DeepWiki: Conversational GitHub Documentation
Estimated read time: 2 min
DeepWiki generates interactive, AI-powered documentation for GitHub repositories, enabling conversational queries instead of static doc navigation. The platform indexes hundreds of major projects from React to Kubernetes, with Devin AI integration enabling private repository access.
What’s interesting: Treats documentation as a queryable interface rather than browsable content, matching how developers actually seek information when learning unfamiliar codebases.
Chandra: Open-Source OCR for Complex Documents
Estimated read time: 3 min
Chandra is an open-source OCR model converting images and PDFs into markdown, HTML, or JSON with preserved layout. It handles forms, math notation, handwriting, and complex tables across 40+ languages, achieving 83.1% benchmark performance with simple pip installation.
Omnilingual ASR: Speech Recognition for 1,600+ Languages
Estimated read time: 4 min
Meta’s open-source speech recognition system supports 1,600+ languages, including hundreds previously unsupported. Zero-shot learning enables new languages with minimal data, while model sizes (300M–7B parameters) balance real-time transcription and research needs with <10% error rates for 78% of languages.
Why this matters: Expands accessible speech interfaces beyond dominant languages, enabling voice applications for communities historically excluded from ASR technology advancement.
News & Editorials
McKinsey State of AI 2025: Scaling Challenges Persist
Estimated read time: 5 min
McKinsey’s Global Survey reveals 88% of organizations use AI regularly, yet only one-third scale beyond pilots. While 64% report innovation benefits and 23% deploy agentic systems, just 39% see EBIT impact. The top success factor: workflow redesign, not technology selection.
Microsoft AI Diffusion Report: Infrastructure Inequality
Estimated read time: 4 min
Microsoft’s AI Economy Institute analyzes global AI adoption disparities despite 1.2 billion users. U.S. and China control 86% of data center capacity; seven countries host frontier models. Barriers include electricity (750M people), connectivity (Zambia: 34% adoption among internet users), and language (Yoruba: 55% accuracy vs. English 80%).
The Hierarchy of Agentic Capabilities: Where Models Fail
Estimated read time: 5 min
Surge AI evaluated nine frontier models on 150 real-world workplace tasks, revealing a four-level hierarchy.
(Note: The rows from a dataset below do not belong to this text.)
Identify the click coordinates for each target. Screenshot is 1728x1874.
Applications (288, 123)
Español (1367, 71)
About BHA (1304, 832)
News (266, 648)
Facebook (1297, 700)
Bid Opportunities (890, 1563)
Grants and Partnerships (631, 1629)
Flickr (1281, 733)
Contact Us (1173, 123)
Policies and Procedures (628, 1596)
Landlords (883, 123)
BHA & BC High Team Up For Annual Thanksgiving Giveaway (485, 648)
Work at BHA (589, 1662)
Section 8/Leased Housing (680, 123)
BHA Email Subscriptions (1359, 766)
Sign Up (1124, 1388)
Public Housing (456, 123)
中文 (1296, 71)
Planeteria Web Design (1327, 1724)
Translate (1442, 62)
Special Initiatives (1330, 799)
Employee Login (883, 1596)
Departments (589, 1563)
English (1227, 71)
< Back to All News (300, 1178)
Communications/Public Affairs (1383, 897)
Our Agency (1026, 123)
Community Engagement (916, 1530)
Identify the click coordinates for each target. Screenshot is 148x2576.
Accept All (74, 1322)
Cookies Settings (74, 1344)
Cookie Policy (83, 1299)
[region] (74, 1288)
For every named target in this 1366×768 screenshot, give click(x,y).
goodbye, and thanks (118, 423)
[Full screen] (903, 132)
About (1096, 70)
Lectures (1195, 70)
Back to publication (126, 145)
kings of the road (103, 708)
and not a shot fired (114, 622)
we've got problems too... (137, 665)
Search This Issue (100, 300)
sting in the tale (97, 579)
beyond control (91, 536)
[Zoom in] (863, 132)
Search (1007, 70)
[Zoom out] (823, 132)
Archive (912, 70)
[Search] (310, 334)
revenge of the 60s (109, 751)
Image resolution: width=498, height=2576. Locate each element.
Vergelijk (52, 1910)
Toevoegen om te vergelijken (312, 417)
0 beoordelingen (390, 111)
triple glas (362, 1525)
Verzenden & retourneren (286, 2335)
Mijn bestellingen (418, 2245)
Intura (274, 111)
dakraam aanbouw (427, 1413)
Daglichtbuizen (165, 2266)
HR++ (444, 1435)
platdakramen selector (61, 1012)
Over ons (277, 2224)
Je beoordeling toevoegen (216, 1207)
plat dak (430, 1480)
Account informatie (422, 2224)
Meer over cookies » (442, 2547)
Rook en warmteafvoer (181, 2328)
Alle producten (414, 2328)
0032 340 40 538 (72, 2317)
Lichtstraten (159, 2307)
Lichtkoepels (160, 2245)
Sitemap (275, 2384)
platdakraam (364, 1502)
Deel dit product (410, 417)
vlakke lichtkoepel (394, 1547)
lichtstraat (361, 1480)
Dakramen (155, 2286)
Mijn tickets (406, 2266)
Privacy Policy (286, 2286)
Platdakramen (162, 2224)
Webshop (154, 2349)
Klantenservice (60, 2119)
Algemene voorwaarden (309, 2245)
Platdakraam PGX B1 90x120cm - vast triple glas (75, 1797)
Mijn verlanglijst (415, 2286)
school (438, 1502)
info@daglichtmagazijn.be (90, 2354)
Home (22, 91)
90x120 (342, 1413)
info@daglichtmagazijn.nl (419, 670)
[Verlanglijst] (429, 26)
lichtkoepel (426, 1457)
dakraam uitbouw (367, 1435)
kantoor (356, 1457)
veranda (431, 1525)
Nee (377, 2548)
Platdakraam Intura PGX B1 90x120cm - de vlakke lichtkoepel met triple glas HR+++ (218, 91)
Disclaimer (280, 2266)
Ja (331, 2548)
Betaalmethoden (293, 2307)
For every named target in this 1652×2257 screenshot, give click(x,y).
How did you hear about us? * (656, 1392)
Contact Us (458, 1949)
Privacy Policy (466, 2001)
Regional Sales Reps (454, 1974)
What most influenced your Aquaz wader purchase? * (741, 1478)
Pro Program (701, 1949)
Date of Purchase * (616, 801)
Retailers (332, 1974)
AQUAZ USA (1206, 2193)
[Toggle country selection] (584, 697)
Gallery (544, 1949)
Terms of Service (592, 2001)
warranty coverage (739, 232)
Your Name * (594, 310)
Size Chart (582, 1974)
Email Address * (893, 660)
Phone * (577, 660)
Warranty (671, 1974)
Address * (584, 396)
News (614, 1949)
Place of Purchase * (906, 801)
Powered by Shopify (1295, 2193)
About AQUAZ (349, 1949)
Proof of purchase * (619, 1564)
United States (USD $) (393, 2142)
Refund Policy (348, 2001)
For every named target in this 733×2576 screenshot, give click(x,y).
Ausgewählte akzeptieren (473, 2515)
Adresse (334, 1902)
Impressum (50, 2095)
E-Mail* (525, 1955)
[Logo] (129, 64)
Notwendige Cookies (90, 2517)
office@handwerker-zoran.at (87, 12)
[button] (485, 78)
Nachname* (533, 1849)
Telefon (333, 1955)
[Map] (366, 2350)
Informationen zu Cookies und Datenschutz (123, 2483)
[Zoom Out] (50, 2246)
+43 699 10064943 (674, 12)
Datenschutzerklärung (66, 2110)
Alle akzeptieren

Basic tool use fails from parameter misuse; adaptability from missing retry strategies; groundedness from hallucinations. Common-sense reasoning remains hardest—GPT-5 and Claude fail >40% of agentic tasks.
Worth noting: Emphasize tool validation and alternative strategies in your agent designs; architectural innovations may matter more than waiting for model improvements.
Three Competing Visions for World Models
Estimated read time: 4 min
“World model” encompasses three fundamentally different technical approaches launched simultaneously. World Labs’ Marble creates navigable 3D scenes; DeepMind’s Genie 3 generates interactive video for agent training; LeCun’s JEPA learns compressed latent representations without rendering pixels.
What’s interesting: These aren’t competitors but complementary layers. Human visualization, agent training, and internal computation. Each with distinct applications and scalability trade-offs.
Why AI Struggles With Legacy Code
Estimated read time: 4 min
OpenHands chief architect Ray Myers argues LLM-based coding agents fundamentally mismatch legacy systems, which combine high risk, unclear context, limited tests, and lost knowledge. Myers advocates “goals first” thinking: leverage compilers for transformation, formal methods for verification, AI within constrained scopes.